**Work order**
Starting at the line below holding "Instruction: Open the 639" and stopping at the line holding "Click the 文件", print every line exactly, both ends included, and leave the rest out.

====== Data section ======

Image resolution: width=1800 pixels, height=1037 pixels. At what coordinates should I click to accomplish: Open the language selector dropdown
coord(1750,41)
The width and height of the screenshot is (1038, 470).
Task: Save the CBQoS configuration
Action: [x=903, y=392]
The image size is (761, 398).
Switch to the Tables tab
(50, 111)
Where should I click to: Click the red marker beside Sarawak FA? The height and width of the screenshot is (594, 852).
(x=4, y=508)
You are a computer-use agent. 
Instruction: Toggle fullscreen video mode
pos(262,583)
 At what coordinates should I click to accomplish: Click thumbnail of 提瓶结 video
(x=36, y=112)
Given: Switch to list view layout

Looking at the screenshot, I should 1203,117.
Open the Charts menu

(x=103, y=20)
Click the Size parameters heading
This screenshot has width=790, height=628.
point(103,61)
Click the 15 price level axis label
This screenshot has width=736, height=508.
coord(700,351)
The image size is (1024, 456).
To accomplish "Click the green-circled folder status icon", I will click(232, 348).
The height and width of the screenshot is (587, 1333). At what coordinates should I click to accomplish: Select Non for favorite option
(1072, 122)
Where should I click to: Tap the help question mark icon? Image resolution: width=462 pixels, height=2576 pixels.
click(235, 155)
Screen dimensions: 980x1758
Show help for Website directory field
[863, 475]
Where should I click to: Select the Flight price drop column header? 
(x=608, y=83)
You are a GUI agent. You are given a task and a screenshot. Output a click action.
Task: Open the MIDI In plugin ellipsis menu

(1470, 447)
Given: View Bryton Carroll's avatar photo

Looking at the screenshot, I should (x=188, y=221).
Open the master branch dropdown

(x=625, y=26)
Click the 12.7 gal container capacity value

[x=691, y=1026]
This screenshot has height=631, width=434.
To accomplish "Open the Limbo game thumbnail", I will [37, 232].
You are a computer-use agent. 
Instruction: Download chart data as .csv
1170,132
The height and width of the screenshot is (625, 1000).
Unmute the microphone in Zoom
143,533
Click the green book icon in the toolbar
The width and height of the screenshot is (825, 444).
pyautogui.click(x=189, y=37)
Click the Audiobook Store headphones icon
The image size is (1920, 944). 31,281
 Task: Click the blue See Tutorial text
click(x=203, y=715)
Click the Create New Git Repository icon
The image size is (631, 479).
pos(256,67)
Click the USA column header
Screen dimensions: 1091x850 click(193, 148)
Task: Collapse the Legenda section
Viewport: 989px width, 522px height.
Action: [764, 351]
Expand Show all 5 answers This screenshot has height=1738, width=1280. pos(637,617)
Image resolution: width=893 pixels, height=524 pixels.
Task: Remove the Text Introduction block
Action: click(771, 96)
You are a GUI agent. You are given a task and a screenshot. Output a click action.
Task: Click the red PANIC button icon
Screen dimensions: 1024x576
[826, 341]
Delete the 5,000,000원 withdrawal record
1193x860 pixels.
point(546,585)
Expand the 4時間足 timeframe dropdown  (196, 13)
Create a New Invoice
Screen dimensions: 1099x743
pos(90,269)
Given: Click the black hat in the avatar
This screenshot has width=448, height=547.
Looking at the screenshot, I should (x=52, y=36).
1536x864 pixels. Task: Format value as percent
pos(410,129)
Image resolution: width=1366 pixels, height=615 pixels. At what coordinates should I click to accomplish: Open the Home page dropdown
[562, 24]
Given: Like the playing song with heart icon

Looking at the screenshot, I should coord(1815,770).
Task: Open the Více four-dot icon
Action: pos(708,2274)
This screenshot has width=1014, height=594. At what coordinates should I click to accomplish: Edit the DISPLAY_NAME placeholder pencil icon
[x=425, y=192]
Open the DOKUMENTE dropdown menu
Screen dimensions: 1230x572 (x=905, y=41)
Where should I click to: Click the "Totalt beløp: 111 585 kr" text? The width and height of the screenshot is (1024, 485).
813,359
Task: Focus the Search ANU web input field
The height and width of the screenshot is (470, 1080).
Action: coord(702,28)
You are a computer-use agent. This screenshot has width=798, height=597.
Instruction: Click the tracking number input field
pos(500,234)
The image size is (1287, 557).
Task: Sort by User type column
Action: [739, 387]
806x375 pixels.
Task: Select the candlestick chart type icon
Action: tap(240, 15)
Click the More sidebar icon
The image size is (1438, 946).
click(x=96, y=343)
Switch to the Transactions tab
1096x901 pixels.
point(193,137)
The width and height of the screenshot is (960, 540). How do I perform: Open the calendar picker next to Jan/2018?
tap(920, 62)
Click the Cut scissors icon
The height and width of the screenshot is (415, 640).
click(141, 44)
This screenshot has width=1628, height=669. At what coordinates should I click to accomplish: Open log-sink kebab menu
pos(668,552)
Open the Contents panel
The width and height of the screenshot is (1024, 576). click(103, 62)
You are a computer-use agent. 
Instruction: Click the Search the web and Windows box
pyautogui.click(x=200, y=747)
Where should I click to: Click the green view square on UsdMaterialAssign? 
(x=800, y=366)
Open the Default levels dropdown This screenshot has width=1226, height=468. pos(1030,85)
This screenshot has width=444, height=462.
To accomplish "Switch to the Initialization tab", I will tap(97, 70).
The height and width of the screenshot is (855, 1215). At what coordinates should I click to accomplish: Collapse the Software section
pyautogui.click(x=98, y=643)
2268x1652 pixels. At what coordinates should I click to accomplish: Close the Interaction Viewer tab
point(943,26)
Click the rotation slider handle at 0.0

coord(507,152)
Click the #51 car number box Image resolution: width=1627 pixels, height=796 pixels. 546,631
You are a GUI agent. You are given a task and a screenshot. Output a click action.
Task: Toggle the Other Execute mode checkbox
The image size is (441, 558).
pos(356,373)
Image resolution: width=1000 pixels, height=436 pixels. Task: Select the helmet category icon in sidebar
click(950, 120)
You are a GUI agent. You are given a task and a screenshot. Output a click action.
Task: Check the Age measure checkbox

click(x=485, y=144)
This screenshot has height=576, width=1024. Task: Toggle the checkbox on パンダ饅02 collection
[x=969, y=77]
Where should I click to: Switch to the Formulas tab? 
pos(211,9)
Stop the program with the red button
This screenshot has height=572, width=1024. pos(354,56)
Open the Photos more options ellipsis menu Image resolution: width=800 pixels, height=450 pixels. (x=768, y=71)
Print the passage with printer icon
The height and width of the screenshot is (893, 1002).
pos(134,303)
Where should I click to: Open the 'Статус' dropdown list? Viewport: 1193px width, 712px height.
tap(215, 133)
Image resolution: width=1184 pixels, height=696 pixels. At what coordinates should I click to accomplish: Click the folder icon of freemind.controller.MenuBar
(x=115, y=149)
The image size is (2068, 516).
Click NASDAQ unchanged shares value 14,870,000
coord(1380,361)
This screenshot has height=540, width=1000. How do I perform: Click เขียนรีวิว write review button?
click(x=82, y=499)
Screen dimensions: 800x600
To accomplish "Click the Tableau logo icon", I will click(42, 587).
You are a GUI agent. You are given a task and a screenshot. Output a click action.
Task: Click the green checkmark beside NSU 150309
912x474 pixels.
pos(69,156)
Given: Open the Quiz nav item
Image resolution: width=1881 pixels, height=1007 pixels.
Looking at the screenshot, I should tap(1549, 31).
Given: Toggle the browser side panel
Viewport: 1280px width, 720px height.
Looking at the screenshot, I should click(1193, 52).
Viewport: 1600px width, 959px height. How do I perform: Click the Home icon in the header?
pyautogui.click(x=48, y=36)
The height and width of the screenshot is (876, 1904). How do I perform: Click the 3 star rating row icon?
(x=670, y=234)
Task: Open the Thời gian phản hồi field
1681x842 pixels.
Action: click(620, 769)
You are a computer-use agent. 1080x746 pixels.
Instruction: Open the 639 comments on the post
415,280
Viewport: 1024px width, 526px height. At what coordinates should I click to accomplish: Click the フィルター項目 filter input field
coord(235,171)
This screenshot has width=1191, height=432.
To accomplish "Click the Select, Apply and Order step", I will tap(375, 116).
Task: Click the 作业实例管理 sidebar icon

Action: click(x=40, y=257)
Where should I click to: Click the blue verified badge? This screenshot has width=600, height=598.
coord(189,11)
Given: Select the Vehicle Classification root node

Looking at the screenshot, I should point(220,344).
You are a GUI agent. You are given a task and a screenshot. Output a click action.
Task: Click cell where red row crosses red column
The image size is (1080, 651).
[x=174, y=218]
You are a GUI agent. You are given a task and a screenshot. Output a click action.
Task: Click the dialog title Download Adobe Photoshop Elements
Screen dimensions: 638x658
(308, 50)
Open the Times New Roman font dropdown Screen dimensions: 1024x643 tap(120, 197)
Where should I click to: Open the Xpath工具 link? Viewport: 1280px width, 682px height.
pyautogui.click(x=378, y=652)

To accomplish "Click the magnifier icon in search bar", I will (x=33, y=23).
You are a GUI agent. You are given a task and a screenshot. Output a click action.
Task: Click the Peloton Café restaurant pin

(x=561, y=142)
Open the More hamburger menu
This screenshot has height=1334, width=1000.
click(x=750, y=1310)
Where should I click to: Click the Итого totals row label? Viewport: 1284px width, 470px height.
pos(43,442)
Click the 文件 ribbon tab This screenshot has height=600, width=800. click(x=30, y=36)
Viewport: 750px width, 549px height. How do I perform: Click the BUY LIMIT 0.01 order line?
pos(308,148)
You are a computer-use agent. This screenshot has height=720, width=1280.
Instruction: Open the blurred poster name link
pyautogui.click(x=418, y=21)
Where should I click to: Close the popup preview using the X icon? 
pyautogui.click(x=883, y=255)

======

**Solved exercise**
Instruction: Open the 639 comments on the post
415,280
Viewport: 1024px width, 526px height. At what coordinates should I click to accomplish: Click the フィルター項目 filter input field
coord(235,171)
This screenshot has width=1191, height=432.
To accomplish "Click the Select, Apply and Order step", I will tap(375, 116).
Task: Click the 作业实例管理 sidebar icon

Action: click(x=40, y=257)
Where should I click to: Click the blue verified badge? This screenshot has width=600, height=598.
coord(189,11)
Given: Select the Vehicle Classification root node

Looking at the screenshot, I should point(220,344).
You are a GUI agent. You are given a task and a screenshot. Output a click action.
Task: Click cell where red row crosses red column
The image size is (1080, 651).
[x=174, y=218]
You are a GUI agent. You are given a task and a screenshot. Output a click action.
Task: Click the dialog title Download Adobe Photoshop Elements
Screen dimensions: 638x658
(308, 50)
Open the Times New Roman font dropdown Screen dimensions: 1024x643 tap(120, 197)
Where should I click to: Open the Xpath工具 link? Viewport: 1280px width, 682px height.
pyautogui.click(x=378, y=652)

To accomplish "Click the magnifier icon in search bar", I will (x=33, y=23).
You are a GUI agent. You are given a task and a screenshot. Output a click action.
Task: Click the Peloton Café restaurant pin

(x=561, y=142)
Open the More hamburger menu
This screenshot has height=1334, width=1000.
click(x=750, y=1310)
Where should I click to: Click the Итого totals row label? Viewport: 1284px width, 470px height.
pos(43,442)
Click the 文件 ribbon tab This screenshot has height=600, width=800. click(x=30, y=36)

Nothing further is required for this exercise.